In the first two weeks of training camp, Warrick said he was cleared by two physicians, the reknowned orthopedist James Andrews and Angelo Colosimo. But the Bengals wouldn't suit him up for practice. Usually, a team is reluctant to sit a player when the doctors say he shouldn't play, but the Bengals got it backwards because, by accounts coming out of training camp, they wanted Warrick to take a pay cut from the $2.28 million he's due in the final year of his contract. They don't want to pay him this year because they paid him last year.

Brown, of course, is one of the hard-liners in opposition to renegotiating contracts. And he's right about that for the same reason the Bengals are wrong about wanting to cut Warrick's pay. As Brown said in a story on Bengals.com dated July 27: "If you make a deal, fulfill it."

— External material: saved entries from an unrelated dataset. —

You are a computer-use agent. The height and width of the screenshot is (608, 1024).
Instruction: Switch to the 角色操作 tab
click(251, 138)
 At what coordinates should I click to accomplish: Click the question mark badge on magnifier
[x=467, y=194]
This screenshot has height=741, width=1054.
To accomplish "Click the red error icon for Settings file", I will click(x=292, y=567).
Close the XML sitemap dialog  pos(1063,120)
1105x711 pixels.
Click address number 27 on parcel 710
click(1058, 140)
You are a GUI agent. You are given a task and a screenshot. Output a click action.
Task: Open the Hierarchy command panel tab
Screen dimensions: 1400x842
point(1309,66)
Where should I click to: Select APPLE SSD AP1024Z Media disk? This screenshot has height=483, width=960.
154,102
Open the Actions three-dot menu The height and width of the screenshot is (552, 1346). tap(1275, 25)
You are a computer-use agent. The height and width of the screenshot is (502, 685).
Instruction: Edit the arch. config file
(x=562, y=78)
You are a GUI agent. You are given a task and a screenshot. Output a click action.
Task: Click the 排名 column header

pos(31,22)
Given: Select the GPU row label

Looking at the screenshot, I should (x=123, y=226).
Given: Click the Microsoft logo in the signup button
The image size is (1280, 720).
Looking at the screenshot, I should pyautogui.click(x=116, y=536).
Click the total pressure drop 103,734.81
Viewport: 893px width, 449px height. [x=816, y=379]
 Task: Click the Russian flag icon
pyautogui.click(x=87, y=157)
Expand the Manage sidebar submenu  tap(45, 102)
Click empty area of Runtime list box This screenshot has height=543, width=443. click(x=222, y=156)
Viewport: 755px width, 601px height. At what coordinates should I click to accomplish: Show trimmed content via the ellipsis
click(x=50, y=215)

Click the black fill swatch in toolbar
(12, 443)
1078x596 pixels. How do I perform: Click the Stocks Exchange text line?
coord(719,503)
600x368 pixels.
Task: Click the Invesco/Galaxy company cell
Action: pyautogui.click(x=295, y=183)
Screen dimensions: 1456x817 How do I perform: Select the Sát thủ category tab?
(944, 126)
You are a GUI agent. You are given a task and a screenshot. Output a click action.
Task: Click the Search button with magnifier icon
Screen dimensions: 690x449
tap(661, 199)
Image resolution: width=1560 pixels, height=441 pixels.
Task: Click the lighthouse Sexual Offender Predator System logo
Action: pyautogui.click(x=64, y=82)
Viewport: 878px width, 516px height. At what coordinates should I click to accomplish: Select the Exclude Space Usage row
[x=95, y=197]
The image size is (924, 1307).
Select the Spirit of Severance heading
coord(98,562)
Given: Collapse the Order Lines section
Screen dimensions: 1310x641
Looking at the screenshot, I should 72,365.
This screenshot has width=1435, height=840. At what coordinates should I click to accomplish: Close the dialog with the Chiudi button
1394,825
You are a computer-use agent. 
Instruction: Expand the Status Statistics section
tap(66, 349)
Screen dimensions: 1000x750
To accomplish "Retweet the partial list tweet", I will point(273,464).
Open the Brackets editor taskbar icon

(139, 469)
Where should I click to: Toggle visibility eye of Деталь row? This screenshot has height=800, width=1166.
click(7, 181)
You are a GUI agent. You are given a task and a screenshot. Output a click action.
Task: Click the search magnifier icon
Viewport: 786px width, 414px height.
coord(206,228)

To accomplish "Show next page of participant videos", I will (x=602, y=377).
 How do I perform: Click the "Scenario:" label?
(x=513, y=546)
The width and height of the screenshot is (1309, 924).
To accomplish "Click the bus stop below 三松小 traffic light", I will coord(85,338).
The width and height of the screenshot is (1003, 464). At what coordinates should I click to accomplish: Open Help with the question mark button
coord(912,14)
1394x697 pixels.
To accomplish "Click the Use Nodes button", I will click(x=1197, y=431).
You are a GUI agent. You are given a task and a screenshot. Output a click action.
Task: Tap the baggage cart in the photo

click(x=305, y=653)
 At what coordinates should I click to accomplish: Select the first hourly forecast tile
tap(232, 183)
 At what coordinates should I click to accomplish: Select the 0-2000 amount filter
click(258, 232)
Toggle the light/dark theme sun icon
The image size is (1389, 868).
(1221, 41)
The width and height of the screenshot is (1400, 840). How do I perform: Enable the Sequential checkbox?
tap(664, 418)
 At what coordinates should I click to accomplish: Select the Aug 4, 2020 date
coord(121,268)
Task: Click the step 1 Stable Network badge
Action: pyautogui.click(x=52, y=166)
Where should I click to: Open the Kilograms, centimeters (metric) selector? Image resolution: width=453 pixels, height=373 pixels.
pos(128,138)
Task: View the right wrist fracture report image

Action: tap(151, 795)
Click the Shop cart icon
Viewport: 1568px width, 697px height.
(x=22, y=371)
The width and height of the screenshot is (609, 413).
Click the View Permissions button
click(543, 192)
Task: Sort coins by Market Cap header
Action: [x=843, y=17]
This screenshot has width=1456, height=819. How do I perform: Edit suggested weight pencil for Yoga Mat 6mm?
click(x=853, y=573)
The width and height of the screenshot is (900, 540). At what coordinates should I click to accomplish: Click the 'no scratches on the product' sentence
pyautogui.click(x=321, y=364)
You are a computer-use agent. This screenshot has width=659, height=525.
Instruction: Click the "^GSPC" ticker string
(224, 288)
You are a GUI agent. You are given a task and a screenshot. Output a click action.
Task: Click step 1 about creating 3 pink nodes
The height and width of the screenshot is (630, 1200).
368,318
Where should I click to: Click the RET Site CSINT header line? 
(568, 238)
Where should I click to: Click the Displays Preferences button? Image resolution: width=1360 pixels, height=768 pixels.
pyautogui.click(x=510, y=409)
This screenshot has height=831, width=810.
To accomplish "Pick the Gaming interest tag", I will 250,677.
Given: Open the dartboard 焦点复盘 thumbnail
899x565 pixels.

Did Warrick not fulfill his contract by playing in only four games last year? Well, he injured himself in the line of duty. Injuries are part of the game, a risk every team knowingly takes when signing contracts with their players. Warrick's injuries are a tough break, but he didn't breach his contract.

The Bengals finally decided Aug. 14 to let Warrick back into practice. The team spun the delay as a timing issue — the medical clearances came in last week, and he wouldn't have played against New England anyway. Since he's been around for a while, the missed time in camp probably won't kill him.

Meanwhile, the dance with the draft choice should be over by now, but the Bengals are having too much fun trying to squeeze nickels out of a kid who they picked to redress a glaring weakness. From watching the Bengals negotiate with Pollack, one would think their biggest problem is cash flow rather than their dreadful ineptitude at tackling ball carriers.

This one should be simple. The Bengals took Pollack with the 17th overall pick in the draft last spring. The No. 16 overall pick, Houston defensive tackle Travis Johnson, reportedly signed for five years at $10.2 million, with $7.77 million guaranteed. The No. 18 overall pick, Minnesota defensive end Erasus James, reportedly signed for five years at $9.8 million with about $7.5 million guaranteed. So Pollack should fit right in at five years, $10 million, about $7.635 million guaranteed.

That's the market. There shouldn't even be a negotiation. But reports have it that the Bengals were trying to take this kid with a five-year deal for $9.5 million, about $7 million guaranteed. And yet we actually have professionals in the media who blame Pollack for his absence from camp.

Bottom line: The Bengals are being cheap. By trying to cheat their players, they're cheating their own aspirations, their fans and the past two years of progress. SOB.